**Extract to read**
Could You Have Killed Nick Adenhart?

The death this month of 22-year-old Los Angeles Angels rookie pitcher Nick Adenhart – killed by a drunk driver just hours after making a spectacular season debut – has lead to outrage against drunk driving in general and in particular against the driver who killed Adenhart.

Nick Adenhart (1986-2009)

Nick Adenhart (1986-2009)

The drunk driver who killed Adenhart — Andrew Thomas Gallo, also 22-years-old – has been charged with three counts of murder, one felony count of fleeing the scene of a traffic collision involving death or permanent injury, one felony count of driving under the influence causing injury and one felony count of driving with a blood-alcohol level above the .08 percent that is the legal limit in California – Gallo’s blood alcohol level was three times higher than the legal limit – and causing bodily injury.

If convicted, Gallo could spend 55 years in prison.

Gallo is a  particularly unsympathetic figure: he was on probation for a prior drunk driving conviction, was driving on a suspended license, and fled the scene after the crash.

Orange County District Attorney Tony Rackauckas expressed the community’s anger toward Gallo: “As the District Attorney, over the years I have seen some heart-wrenching things,” Rackauckas said during a media conference. “They don’t get much tougher than this. This Angel and his two friends were too young to be sent to heaven, but the defendant selfishly and recklessly got behind the wheel after getting drunk, and they didn’t have a choice…The defendant has acknowledged that he knew the dangers of drinking and driving based on his participation in this alcohol program… Knowing that he had caused this crash, Mr. Gallo cowardly fled the scene on foot without checking on the welfare of those he had just hurt.”

Of course, Rackauckas is correct.

**Actions to take**
1 - In the article on Nick Adenhart's death, how many years in prison could Gallo face if convicted?
2 - Write out everything in the article on Nick Adenhart's death from "Could You Have" down to "causing bodily injury.".

**Data extract**
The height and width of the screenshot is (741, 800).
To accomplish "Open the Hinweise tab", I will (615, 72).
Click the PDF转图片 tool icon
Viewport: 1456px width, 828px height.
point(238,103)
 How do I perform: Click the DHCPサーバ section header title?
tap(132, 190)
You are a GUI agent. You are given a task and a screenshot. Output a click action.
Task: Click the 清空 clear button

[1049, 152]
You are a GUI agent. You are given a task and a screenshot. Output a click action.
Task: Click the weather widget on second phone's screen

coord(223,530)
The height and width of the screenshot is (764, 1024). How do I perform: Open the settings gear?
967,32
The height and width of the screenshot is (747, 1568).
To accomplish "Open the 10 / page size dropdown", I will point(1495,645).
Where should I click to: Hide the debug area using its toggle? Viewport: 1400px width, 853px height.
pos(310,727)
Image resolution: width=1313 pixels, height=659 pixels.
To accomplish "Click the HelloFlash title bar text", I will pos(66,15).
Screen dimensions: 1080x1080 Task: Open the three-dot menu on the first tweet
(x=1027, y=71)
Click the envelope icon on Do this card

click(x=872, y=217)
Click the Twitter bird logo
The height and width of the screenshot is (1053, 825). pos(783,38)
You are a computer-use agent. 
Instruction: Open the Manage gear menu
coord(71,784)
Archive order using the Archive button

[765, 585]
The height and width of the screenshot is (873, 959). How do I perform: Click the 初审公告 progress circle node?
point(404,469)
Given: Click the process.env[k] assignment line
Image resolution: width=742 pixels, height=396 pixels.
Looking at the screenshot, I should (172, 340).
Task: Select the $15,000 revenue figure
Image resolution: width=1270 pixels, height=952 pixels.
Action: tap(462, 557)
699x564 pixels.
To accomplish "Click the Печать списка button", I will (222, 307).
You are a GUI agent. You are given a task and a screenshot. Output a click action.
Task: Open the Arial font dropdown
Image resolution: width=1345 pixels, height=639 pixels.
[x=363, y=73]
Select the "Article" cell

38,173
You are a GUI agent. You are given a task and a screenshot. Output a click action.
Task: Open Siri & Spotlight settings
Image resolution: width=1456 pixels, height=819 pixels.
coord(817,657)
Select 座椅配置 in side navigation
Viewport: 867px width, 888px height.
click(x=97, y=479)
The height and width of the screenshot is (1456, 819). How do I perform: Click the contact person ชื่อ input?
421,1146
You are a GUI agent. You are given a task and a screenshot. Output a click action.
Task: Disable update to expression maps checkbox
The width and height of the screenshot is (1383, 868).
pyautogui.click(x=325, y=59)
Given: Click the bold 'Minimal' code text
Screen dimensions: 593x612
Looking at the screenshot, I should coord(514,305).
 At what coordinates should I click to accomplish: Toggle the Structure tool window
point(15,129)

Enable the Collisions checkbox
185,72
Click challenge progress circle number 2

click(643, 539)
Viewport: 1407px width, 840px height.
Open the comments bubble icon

**Replies**
1 - 55 years.

2 -
Could You Have Killed Nick Adenhart?

The death this month of 22-year-old Los Angeles Angels rookie pitcher Nick Adenhart – killed by a drunk driver just hours after making a spectacular season debut – has lead to outrage against drunk driving in general and in particular against the driver who killed Adenhart.

Nick Adenhart (1986-2009)

Nick Adenhart (1986-2009)

The drunk driver who killed Adenhart — Andrew Thomas Gallo, also 22-years-old – has been charged with three counts of murder, one felony count of fleeing the scene of a traffic collision involving death or permanent injury, one felony count of driving under the influence causing injury and one felony count of driving with a blood-alcohol level above the .08 percent that is the legal limit in California – Gallo’s blood alcohol level was three times higher than the legal limit – and causing bodily injury.